SummaryThe article examines, with reference to J.M. Coetzee’s novel, The Childhood of Jesus (2013), how the migrant is narrated into being as a subject over the divide between a previous life, which is being transformed into memory, and a future life, which has to be imagined before being realised. Drawing on Coetzee’s own metaphor in Elizabeth Costello of writing fiction as constructing a bridge over a chasm between the real world and an imaginary one, as well as Calvino’s similar metaphor in If on a winter’s night a traveller (1979) of story being a bridge over a void, the article shows how the narrative in The Childhood of Jesus is located in, and constitutes a passage from, an unspecified past to an indeterminate future.
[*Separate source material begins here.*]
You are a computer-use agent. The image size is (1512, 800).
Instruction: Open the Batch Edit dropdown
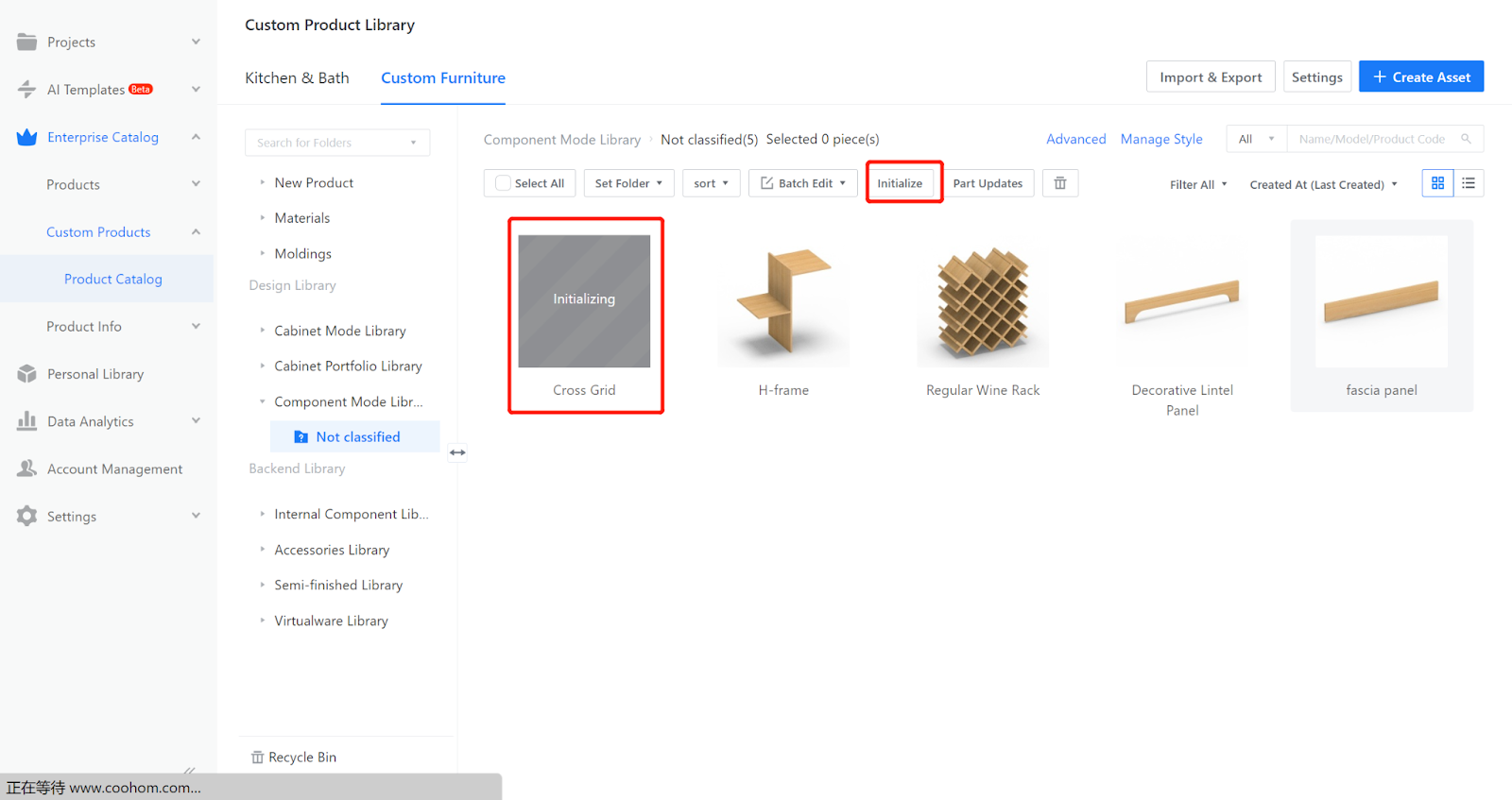(803, 183)
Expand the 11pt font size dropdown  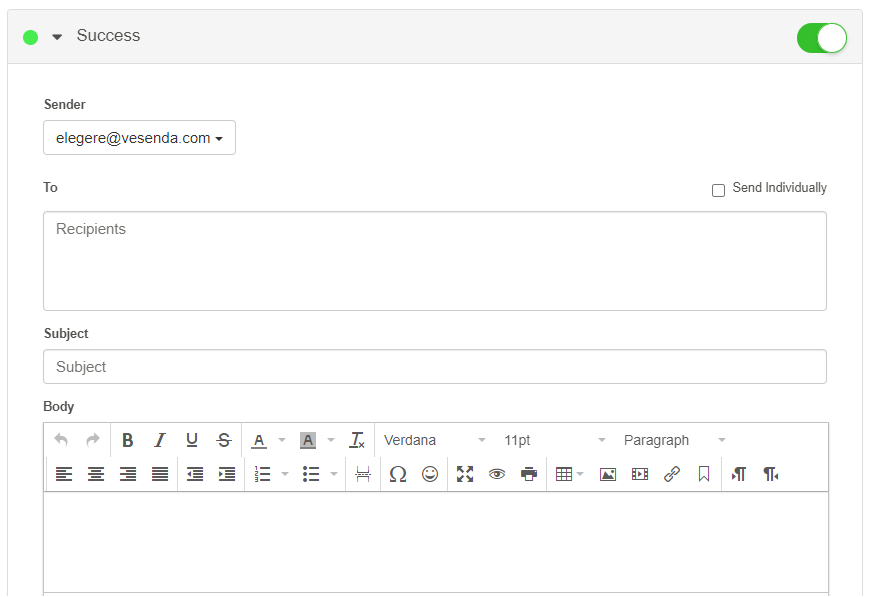(x=555, y=440)
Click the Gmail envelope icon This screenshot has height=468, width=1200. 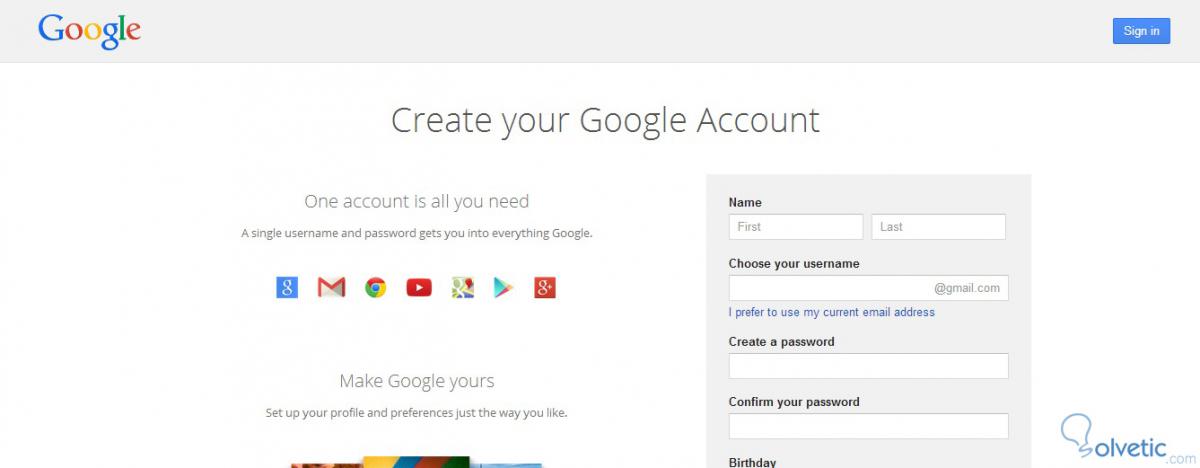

The reader is reminded throughout the narrative of the void beneath the minimalist fictional bridge, and of the problem that the young protagonist, David, has with the logic of conventional numeracy – the hypotext for David’s difficulty with numbers being Musil’s novel, The Confusions of Young Törless (1906). Coetzee’s novel expands the fictionality around the story of Jesus not only through the parodic resemblance of his young protagonist to the Biblical Jesus, but also through its intertextual use of works by Voltaire, Cervantes and Kafka, and especially the apocryphal Infancy Gospels with their miraculous and anecdotal stories about the childhood of Jesus. Coetzee’s novel, with its essential simplicity of plot and character, gravity and meaning that resides in metaphor, may perhaps usefully be approached as a self-reflexive fictional parable – a novel about parables, Biblical, apocryphal and literary.